Measure K lost by an overwhelming majority on Wednesday with more than half the precincts reporting.
San Francisco's mayor and top prosecutor spoke out Wednesday against the controversial ballot measure that would have decriminalized prostitution in the city, saying it would remove the ability of law enforcement to curb human trafficking and provide services for victims.
Speaking on a dingy street corner in the Tenderloin District, the site of a now-closed massage parlor, Mayor Gavin Newsom and District Attorney Kamala Harris pushed a message that prostitution is not a victimless crime.
"We can not give a green light or a pass to predators of young women," Harris said.
"This is so much bigger than what happens between consenting adults behind closed doors," she added.
Harris said prostitution often accompanies drug crime, violence and quality of life in neighborhoods such as the Tenderloin.
She said passage of Proposition K would not be "compassionate."
Newsom echoed Harris' comments.
"If Prop K passes, can you imagine living here?" he asked, motioning to the surrounding Tenderloin streets.
"This is serious business," he said. "We're trying to clean up the Tenderloin."
"If people really knew what was happening in these massage parlors, there would be outrage," Newsom said.
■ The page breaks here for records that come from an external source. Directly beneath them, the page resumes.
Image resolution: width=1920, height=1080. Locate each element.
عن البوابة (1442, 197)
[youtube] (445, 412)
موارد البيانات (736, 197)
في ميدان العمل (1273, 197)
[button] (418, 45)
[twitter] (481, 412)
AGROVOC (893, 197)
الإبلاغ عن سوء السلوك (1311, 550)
Supporters of the measure, who plan to hold their own news conference this afternoon, have said the legislation aims to increase safety for women and help sex workers report violence without fear of arrest.
The proposition calls on police to make sex workers' safety a priority by instead focusing on enforcing laws against assault, rape, kidnapping and extortion, supporters say.
They argue it would actually strengthen the prosecution of sex traffickers and protect immigrant women from arrest and deportation.